My Summer Internship at the Obesity Institute of Children’s National Medical Center

"When I visited the Smithsonian Museum of Natural History I ran into this Moai statue. Having just been in Chile, I was excited to see it prominently displayed."

Sophia Blachman-Biatch (WCAS 2013)

Major: Psychology
Minor: Global Health
Certificate: Integrated Communications Marketing
Location: Washington, D.C.

I began in Washington, D.C. at the Obesity Institute (OI) at Children’s National Medical Center (CNMC) this summer in order to work on the development of OI’s newest program as well as support and learn about some of the other successful existing programs. Over the course of the last couple months I have integrated myself into OI’s collaborative and become a useful part of its structure.

One program I am supporting is Juntos Podemos Start Early Start Right (http://www.childrensnational.org/obesity-institute/prevention-and-wellness/start-early-start-right.aspx). It is an educational program taught for free and in Spanish for Latino families with children ages 6 and younger. It focuses on developing knowledge and skills for healthy eating and active living so that parents can take charge of the health environment of the household. Weekly classes are intimate, educational, and fun both in their structure and their content. The program leader described to me the changes she has seen take place in the participants over the last 6 years that the program has been in existence. Each 10-week course begins with a new set of families who tend to have little to no knowledge of nutrition, but who by the end of the program, are more motivated and educated, so that the caretakers who stick with it consistently decrease their BMIs and learn about nutrition, physical activity, and advocacy. One woman shared how she got whole-wheat pasta to be sold at her local grocer by talking to the owner. Another woman told me about how her child tried watermelon for the first time and now asks for it daily.

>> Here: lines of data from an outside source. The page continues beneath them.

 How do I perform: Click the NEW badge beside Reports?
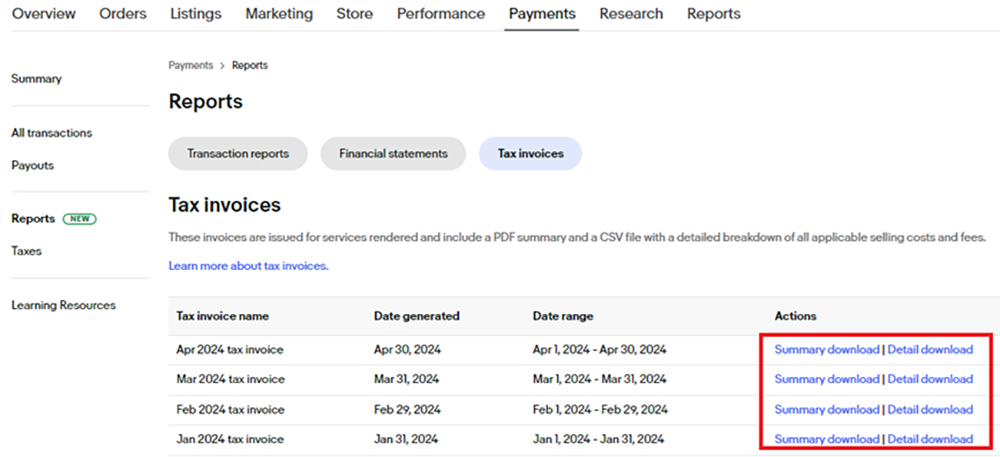click(80, 219)
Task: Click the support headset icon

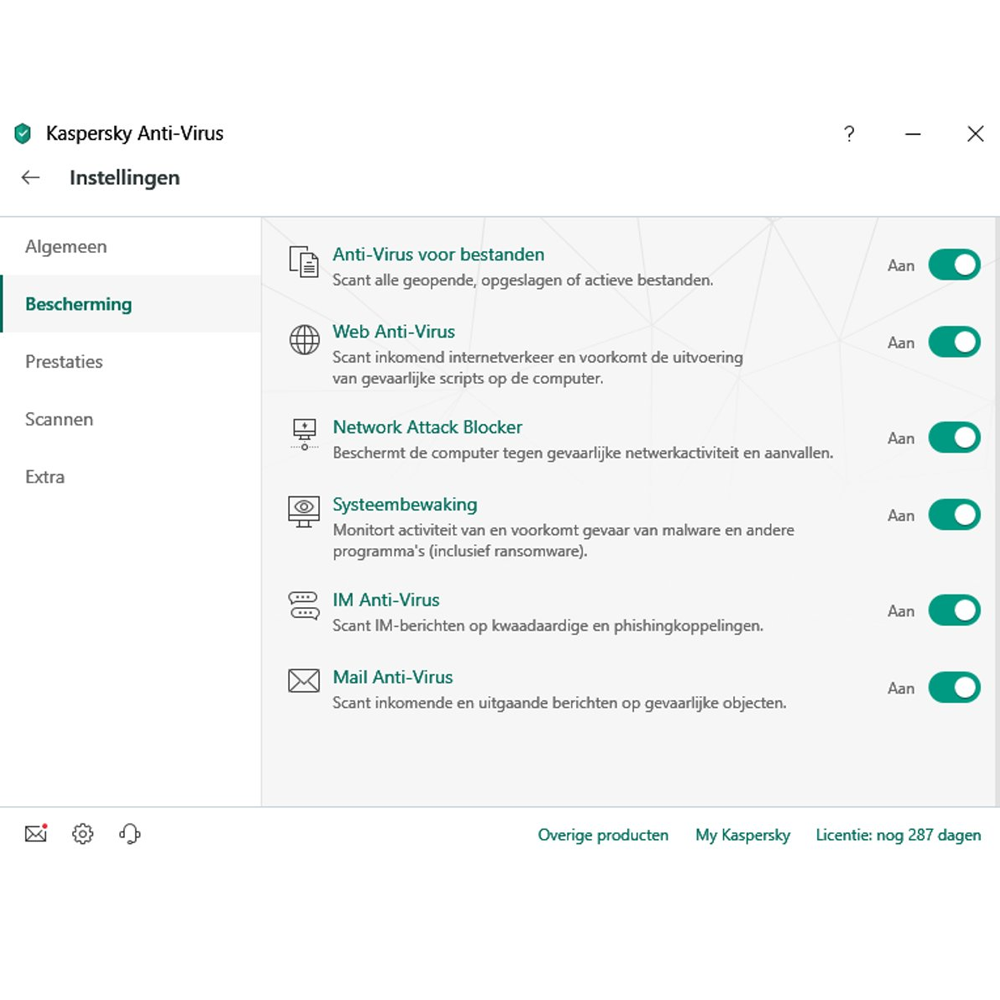Action: (130, 834)
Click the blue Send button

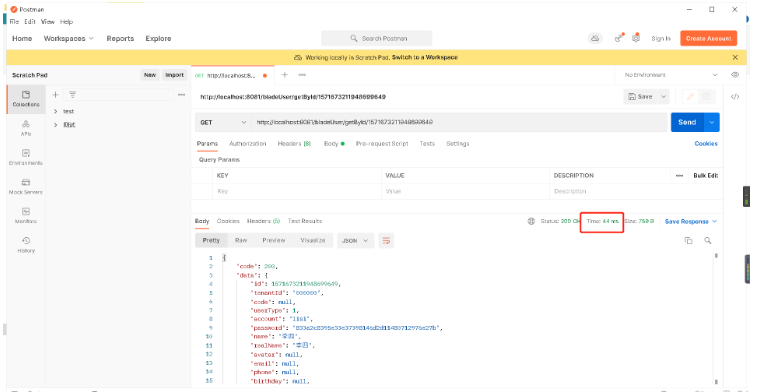(687, 122)
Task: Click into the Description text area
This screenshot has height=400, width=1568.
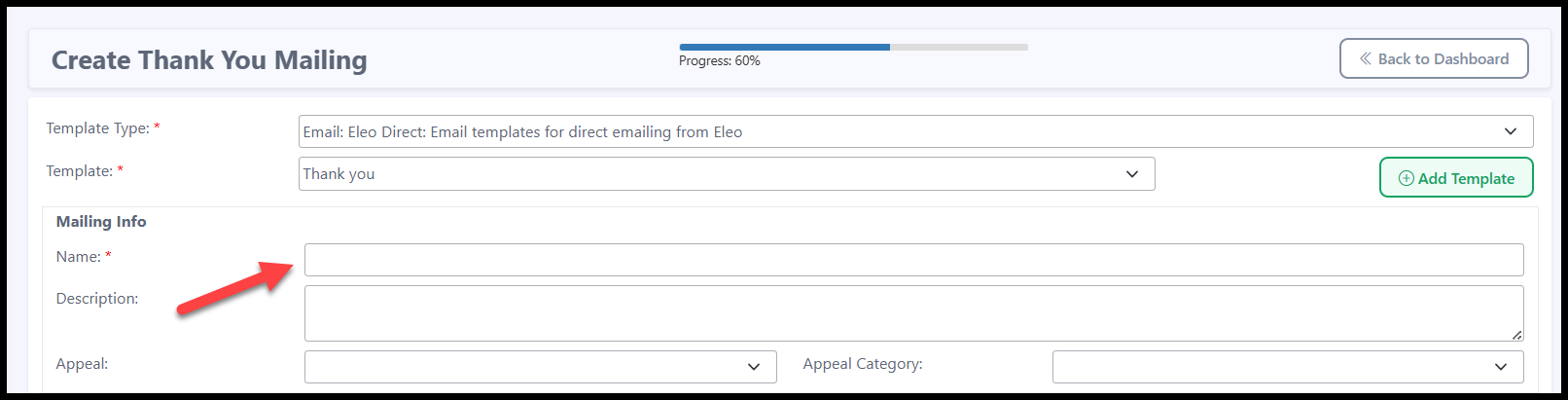Action: (x=913, y=312)
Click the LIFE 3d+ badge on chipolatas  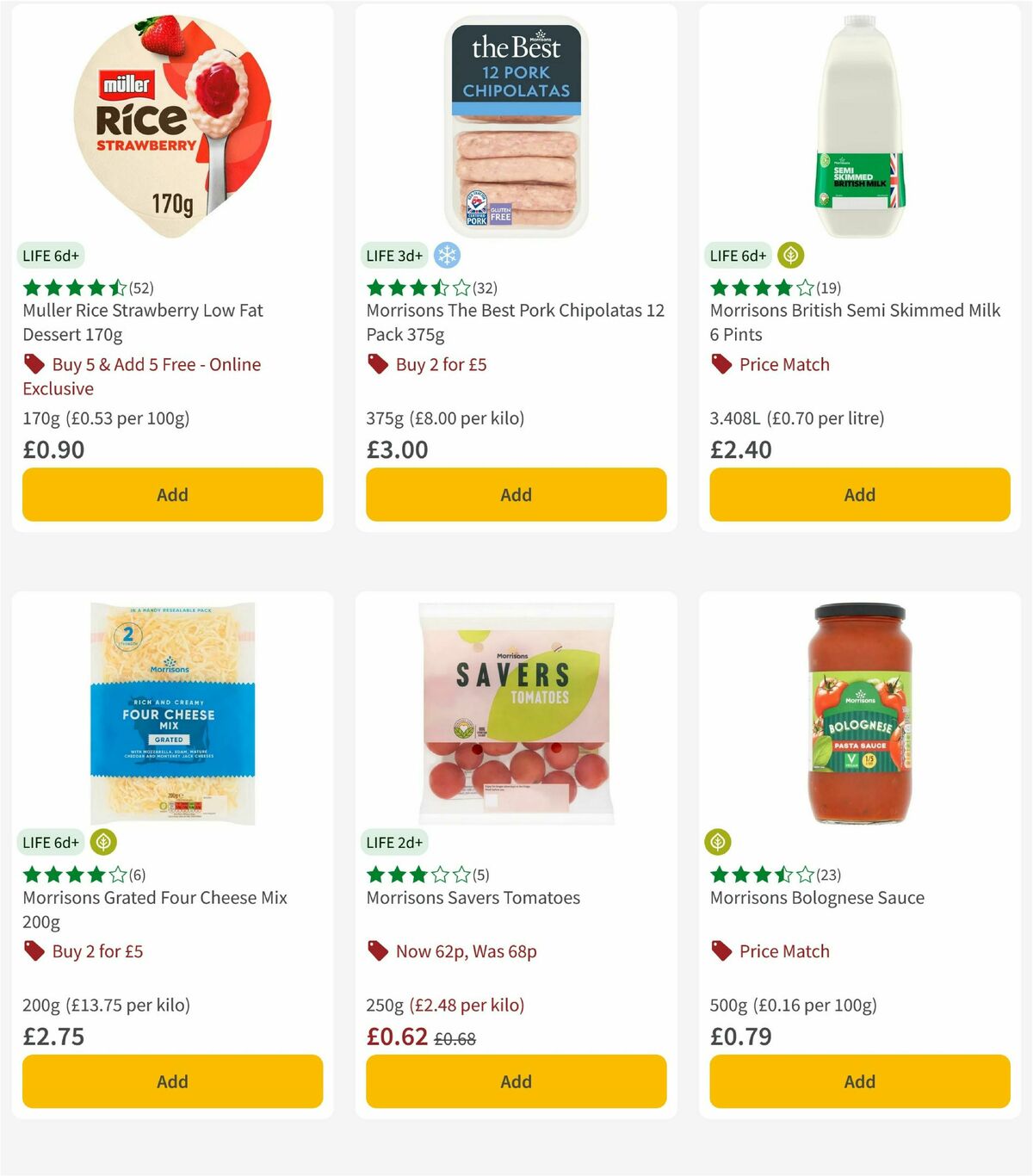click(x=393, y=255)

OI includes both a treatment arm, where consultations, constant monitoring, diet plans, medications, and bariatric surgeries are combined to deal with obesity and its secondary outcomes as well as a preventative arm focused on community programming. The OI doctors and staff are extremely capable, hardworking, and caring. I have the utmost respect for what they do, especially given the constant uphill battle they face. The following statistics are just a few illustrations of Washington, D.C.’s challenges: Over 20% of children and adolescents are obese (the 9th highest rate per capita in the US), 81% of children do not get USDA’s recommended 5 servings of fruit and vegetables a day, and only about 30% of children follow the CDC recommendation of 60 minutes of daily physical activity. One poignant success thus far in D.C. is the D.C. Healthy Schools Act, which supports many important actions for improving diet, physical activity, and health literacy for district adolescents and children.

Obesity will not be successfully addressed if only medications and medical procedures are employed. It is necessary to combine treatment with preventative actions, through community programing, strategic marketing, and a change of societal expectations regarding healthy living. OI is at the forefront of this change, and I cannot wait to see where we go next.